→ **Excerpted passage**:
......

Ultraviolet skin exposure initiates a flurry of molecular and cellular responses that end up with several dynamic internal disorders¹⁶. DNA is one of the major UV-absorbing molecules chemically altered by such exposure which also induces accumulative mutations¹⁷. UVB acts directly inducing the formation of cyclobutane pyrimidine dimers and photoproducts⁴⁾⁽⁵⁾⁽⁶. Such damage interferes with replication, causes transcription disruption, and induces mutations mainly within the tumor suppressor gene p53, altering the control of the cellular cycle; such alteration increases the risk of keratinocyte and melanocyte transformation that eventually manifests as skin tumors¹⁷⁾⁽¹⁸⁾⁽¹⁹. On the other hand, UVAradiation acts indirectly by stimulating ROS and/ or free radicals production. Reactive oxygen species accumulation is perhaps one of the most important cellular events after solar exposure as it induces the following cellular alterations:

Nuclear and mitochondrial DNA mutations as a result of a modification of guanine (8-hydrox- 2′-deoxy guanine), single-stranded breaks, and oxidized pyrimidine bases²⁰⁾⁽²¹.
Membrane protein carbonilation and lipid peroxidation²².
Apoptosis of epidermal keratinocytes (sunburn cells)²³.

......

→ **Information shown**:
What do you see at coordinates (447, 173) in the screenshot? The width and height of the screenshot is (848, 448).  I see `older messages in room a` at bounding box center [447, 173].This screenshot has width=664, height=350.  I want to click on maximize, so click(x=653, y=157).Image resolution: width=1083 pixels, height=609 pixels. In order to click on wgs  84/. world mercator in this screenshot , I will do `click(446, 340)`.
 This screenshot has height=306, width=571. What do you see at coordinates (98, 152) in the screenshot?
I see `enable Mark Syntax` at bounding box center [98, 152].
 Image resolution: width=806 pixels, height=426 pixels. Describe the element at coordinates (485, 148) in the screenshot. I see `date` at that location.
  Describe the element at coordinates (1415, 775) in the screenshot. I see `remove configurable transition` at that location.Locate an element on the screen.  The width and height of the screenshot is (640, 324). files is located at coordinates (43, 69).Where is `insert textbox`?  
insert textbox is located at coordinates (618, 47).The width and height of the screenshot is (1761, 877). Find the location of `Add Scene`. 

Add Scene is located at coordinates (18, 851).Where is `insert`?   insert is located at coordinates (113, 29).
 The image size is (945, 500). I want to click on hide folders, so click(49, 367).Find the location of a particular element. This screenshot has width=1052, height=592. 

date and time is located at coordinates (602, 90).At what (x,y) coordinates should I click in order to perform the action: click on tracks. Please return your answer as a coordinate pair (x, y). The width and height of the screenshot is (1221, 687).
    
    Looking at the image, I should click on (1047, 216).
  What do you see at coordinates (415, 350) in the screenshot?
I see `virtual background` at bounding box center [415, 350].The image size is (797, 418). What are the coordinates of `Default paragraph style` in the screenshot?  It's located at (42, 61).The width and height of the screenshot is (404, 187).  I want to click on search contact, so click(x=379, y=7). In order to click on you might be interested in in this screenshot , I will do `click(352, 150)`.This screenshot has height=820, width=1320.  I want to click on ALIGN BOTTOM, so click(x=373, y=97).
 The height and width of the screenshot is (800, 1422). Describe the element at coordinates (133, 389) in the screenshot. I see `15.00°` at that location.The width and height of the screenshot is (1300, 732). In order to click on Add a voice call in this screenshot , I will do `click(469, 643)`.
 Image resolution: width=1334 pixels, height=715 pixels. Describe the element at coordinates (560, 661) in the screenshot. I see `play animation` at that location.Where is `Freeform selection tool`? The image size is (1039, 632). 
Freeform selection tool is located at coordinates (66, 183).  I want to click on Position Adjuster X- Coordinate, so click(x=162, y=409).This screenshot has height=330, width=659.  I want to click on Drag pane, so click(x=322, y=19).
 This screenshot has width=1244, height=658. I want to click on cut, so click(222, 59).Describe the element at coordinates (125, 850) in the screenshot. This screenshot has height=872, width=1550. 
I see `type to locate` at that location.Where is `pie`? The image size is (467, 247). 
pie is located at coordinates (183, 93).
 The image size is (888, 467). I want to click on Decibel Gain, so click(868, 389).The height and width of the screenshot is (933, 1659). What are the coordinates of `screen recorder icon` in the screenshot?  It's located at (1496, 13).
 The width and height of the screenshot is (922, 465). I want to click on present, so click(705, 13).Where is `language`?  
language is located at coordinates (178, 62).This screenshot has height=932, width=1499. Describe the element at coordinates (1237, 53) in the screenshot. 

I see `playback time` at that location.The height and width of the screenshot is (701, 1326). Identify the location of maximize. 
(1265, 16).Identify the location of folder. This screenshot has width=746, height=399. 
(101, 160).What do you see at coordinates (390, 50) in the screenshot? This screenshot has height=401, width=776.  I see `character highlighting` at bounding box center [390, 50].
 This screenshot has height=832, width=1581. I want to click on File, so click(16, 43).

......

→ **Try it**: In the passage on ultraviolet skin exposure, the formation of what does UVB directly induce?

→ **Answer to this problem**: Cyclobutane pyrimidine dimers and photoproducts.